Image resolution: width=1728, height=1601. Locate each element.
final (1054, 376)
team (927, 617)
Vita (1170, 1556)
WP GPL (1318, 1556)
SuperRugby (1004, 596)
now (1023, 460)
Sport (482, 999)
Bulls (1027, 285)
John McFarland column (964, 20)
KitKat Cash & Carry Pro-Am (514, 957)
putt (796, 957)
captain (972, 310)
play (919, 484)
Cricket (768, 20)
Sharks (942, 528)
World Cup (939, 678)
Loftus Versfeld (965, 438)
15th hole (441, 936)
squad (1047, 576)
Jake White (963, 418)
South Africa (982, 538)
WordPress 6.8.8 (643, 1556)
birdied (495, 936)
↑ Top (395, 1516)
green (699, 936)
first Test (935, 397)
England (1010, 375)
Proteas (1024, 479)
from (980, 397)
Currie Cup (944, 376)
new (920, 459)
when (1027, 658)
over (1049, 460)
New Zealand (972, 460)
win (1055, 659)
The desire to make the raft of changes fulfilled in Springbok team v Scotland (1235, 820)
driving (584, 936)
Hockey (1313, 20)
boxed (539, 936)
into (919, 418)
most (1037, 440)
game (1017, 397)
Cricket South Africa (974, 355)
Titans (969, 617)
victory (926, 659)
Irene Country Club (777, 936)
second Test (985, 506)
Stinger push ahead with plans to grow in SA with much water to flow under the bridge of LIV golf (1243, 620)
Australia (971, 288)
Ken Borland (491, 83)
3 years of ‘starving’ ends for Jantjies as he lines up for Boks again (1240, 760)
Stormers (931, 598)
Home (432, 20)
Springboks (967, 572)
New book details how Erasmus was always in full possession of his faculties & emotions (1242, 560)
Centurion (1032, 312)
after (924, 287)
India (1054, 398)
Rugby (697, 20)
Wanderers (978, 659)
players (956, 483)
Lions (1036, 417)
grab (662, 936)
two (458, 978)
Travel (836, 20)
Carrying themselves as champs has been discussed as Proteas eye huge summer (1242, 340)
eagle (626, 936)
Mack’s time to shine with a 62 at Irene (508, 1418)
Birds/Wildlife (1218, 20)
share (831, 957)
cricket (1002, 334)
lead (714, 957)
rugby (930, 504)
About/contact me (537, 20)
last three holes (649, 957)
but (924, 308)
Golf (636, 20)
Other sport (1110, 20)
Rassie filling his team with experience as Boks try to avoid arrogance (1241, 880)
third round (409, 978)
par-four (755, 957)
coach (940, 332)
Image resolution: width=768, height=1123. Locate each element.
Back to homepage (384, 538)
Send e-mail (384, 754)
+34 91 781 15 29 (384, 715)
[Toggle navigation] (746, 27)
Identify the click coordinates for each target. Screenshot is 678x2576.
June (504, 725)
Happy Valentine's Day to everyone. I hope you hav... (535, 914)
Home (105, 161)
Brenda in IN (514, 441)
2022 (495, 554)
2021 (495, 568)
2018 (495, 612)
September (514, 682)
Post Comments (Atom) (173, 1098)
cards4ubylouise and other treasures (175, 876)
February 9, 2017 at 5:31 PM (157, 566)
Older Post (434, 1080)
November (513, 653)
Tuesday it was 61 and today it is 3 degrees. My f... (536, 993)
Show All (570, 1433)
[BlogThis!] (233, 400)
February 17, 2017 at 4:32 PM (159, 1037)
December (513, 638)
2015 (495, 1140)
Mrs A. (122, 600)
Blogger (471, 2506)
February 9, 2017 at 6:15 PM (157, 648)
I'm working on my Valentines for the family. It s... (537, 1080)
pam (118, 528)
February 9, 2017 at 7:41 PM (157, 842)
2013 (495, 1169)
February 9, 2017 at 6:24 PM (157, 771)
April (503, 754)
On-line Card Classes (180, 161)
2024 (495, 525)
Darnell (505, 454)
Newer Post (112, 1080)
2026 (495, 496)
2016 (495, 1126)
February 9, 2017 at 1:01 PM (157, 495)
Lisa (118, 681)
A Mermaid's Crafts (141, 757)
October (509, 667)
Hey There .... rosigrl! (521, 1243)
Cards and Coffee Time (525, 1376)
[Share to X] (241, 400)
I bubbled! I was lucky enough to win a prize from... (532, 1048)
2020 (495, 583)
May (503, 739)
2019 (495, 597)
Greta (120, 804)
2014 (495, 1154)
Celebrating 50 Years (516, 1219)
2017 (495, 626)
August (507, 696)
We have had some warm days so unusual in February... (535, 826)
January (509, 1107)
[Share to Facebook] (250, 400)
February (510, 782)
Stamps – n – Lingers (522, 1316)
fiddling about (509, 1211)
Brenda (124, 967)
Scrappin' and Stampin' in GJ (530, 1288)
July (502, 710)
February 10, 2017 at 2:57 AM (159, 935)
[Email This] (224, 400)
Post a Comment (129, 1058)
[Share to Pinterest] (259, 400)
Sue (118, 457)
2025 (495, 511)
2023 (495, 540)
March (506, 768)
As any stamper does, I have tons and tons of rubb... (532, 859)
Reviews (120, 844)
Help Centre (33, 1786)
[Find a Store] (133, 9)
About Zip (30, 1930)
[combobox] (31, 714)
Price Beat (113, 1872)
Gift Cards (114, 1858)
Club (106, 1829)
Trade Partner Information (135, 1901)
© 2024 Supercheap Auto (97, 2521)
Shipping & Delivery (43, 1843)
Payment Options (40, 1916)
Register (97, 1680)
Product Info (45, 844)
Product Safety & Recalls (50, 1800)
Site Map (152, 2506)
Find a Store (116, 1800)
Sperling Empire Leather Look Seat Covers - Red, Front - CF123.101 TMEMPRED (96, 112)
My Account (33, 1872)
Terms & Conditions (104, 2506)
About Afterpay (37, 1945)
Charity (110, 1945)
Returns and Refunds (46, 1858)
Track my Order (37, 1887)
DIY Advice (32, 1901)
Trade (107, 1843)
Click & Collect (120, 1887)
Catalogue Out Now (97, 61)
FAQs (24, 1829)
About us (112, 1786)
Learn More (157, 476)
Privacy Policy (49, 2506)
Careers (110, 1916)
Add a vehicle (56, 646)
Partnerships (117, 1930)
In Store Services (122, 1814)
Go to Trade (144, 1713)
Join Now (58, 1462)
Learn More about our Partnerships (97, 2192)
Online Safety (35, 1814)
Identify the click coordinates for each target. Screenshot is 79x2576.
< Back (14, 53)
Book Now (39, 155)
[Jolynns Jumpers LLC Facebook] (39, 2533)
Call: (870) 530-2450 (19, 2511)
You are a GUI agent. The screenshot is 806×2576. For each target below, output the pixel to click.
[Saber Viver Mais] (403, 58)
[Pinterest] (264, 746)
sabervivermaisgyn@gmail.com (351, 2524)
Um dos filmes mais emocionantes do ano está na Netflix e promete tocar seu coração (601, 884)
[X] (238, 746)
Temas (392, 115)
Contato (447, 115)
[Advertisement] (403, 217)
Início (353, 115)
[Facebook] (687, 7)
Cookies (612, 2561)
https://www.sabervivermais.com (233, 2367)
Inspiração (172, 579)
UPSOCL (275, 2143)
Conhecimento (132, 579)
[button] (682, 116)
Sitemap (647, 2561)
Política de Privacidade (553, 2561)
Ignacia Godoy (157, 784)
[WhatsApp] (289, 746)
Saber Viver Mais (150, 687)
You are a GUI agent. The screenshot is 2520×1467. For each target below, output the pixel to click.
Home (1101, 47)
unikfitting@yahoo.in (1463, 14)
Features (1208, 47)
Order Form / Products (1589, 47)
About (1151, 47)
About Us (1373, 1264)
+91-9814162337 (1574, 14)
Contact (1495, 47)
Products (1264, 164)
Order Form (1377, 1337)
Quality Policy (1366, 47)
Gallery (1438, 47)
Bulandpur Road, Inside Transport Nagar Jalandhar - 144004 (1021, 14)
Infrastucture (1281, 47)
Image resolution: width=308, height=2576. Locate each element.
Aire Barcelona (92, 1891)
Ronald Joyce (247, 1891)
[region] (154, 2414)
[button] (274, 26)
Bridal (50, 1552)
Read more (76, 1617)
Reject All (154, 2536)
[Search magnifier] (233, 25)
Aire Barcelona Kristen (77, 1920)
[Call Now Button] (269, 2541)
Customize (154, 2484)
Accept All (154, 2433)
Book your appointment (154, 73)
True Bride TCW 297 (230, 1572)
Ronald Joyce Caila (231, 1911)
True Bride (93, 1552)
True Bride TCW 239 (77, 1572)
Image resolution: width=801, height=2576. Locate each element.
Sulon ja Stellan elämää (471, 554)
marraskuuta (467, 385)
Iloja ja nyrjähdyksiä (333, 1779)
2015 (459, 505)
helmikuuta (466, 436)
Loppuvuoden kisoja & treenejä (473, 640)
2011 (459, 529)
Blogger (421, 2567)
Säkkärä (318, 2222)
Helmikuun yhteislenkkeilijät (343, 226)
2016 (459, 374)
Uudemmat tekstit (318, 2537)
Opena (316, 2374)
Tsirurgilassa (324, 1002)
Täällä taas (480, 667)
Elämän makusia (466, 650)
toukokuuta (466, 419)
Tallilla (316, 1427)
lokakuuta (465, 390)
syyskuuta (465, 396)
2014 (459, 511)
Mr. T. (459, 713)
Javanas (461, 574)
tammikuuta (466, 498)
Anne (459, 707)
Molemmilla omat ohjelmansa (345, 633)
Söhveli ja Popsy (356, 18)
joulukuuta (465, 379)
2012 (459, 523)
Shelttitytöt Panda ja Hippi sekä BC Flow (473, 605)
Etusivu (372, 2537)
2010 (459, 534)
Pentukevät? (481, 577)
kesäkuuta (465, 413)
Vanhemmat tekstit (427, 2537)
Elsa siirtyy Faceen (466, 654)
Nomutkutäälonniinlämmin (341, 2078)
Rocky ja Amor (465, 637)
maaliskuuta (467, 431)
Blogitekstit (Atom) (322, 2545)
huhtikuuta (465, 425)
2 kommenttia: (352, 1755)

* * *

**WHAT TO DO:**
Could you set down, exactly as written, the lines above between the one holding "Bulandpur Road, Inside" and the one holding "Opena (316, 2374)", inclusive, and nothing more?

**EXERCISE RESULT:**
Bulandpur Road, Inside Transport Nagar Jalandhar - 144004 (1021, 14)
Infrastucture (1281, 47)
Image resolution: width=308, height=2576. Locate each element.
Aire Barcelona (92, 1891)
Ronald Joyce (247, 1891)
[region] (154, 2414)
[button] (274, 26)
Bridal (50, 1552)
Read more (76, 1617)
Reject All (154, 2536)
[Search magnifier] (233, 25)
Aire Barcelona Kristen (77, 1920)
[Call Now Button] (269, 2541)
Customize (154, 2484)
Accept All (154, 2433)
Book your appointment (154, 73)
True Bride TCW 297 (230, 1572)
Ronald Joyce Caila (231, 1911)
True Bride (93, 1552)
True Bride TCW 239 (77, 1572)
Image resolution: width=801, height=2576. Locate each element.
Sulon ja Stellan elämää (471, 554)
marraskuuta (467, 385)
Iloja ja nyrjähdyksiä (333, 1779)
2015 (459, 505)
helmikuuta (466, 436)
Loppuvuoden kisoja & treenejä (473, 640)
2011 (459, 529)
Blogger (421, 2567)
Säkkärä (318, 2222)
Helmikuun yhteislenkkeilijät (343, 226)
2016 (459, 374)
Uudemmat tekstit (318, 2537)
Opena (316, 2374)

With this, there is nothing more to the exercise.